Kementerian Agama masih mempersoalkan putusan Mahkamah Konstitusi mengenai hak perdata anak hasil hubungan di luar nikah dengan ayahnya. Pelaksanaan putusan itu dinilai banyak memunculkan persoalan."Karenanya, kami akan membuka wawasan untuk menemukan jalan terbaiknya," kata Wakil Menteri Agama Nasaruddin Umar di gedung DPR, Jakarta, kemarin.
Nasaruddin mempertanyakan apakah pemberian hak keperdataan itu harus dilakukan setelah melegalkan pernikahan kedua orang tuanya atau tidak. Tapi, jika harus dilegalkan, bagaimana dengan anak hasil hubungan orang tua yang masih keluarga (muhrim) atau berbeda agama. "Pernikahan sesama muhrim dan beda agama dilarang oleh hukum Islam," ucapnya.

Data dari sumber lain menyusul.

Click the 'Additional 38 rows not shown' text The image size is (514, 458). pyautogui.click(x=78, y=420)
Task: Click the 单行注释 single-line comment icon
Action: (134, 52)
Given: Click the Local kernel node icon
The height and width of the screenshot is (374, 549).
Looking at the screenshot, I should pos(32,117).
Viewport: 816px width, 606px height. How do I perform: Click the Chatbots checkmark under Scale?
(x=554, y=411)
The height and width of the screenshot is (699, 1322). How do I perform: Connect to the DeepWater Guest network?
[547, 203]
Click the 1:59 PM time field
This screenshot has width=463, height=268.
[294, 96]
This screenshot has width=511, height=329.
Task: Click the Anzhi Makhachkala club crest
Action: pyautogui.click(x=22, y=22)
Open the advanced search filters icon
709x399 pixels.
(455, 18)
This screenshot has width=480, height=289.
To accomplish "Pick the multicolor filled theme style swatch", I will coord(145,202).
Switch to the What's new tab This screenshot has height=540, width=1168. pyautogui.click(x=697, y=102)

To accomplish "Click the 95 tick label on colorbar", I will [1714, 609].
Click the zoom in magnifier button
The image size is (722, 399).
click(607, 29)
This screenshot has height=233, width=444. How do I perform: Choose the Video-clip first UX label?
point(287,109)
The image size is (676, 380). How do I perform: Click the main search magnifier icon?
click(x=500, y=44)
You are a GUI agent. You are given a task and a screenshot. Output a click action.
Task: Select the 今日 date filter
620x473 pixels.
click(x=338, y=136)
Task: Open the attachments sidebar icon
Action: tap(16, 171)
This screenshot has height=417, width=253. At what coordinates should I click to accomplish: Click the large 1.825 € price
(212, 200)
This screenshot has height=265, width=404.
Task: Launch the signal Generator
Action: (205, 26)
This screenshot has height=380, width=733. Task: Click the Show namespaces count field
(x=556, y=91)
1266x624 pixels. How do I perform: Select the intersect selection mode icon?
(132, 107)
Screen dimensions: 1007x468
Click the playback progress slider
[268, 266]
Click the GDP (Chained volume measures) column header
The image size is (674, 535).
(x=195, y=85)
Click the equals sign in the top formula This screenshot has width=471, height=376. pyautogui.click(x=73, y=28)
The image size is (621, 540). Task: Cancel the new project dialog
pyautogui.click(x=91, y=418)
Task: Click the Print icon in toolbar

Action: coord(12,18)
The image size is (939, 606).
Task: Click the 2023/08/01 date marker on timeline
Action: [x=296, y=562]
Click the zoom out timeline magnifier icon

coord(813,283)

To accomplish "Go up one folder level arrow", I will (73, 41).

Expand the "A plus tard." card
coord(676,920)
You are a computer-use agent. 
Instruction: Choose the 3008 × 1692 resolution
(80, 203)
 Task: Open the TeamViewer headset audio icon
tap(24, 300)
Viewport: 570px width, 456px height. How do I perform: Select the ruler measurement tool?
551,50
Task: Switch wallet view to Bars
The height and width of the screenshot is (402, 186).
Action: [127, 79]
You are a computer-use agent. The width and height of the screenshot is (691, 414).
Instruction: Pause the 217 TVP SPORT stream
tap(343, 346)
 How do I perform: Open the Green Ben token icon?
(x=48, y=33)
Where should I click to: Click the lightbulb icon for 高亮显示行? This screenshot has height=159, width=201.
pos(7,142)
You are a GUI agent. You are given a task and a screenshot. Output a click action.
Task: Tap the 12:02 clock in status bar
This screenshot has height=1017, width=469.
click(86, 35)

Ia juga menyinggung bagaimana konsep anak di luar nikah menurut syariat Islam serta keberadaan fictie hukum untuk memberikan hak keperdataan kepada anak luar nikah itu. "Jika tak ada, harus ditemukan jalan keluarnya." Sekretaris Jenderal Kementerian Agama Bahrul Hayat menambahkan, belum jelas pula peradilan mana yang berwenang memutuskan hak keperdataan anak di luar nikah. "Pengadilan agama atau pengadilan negeri?" katanya di tempat yang sama. Itu sebabnya, kementeriannya akan menggelar diskusi bersama Mahkamah Konstitusi, Majelis Ulama Indonesia, serta para ahli agama untuk membahas implementasi putusan Mahkamah Konstitusi. "Kami ingin mendengar apa yang dimaksud Mahkamah Konstitusi serta dampak hukumnya.
Kemungkinan pekan ini,"tuturnya.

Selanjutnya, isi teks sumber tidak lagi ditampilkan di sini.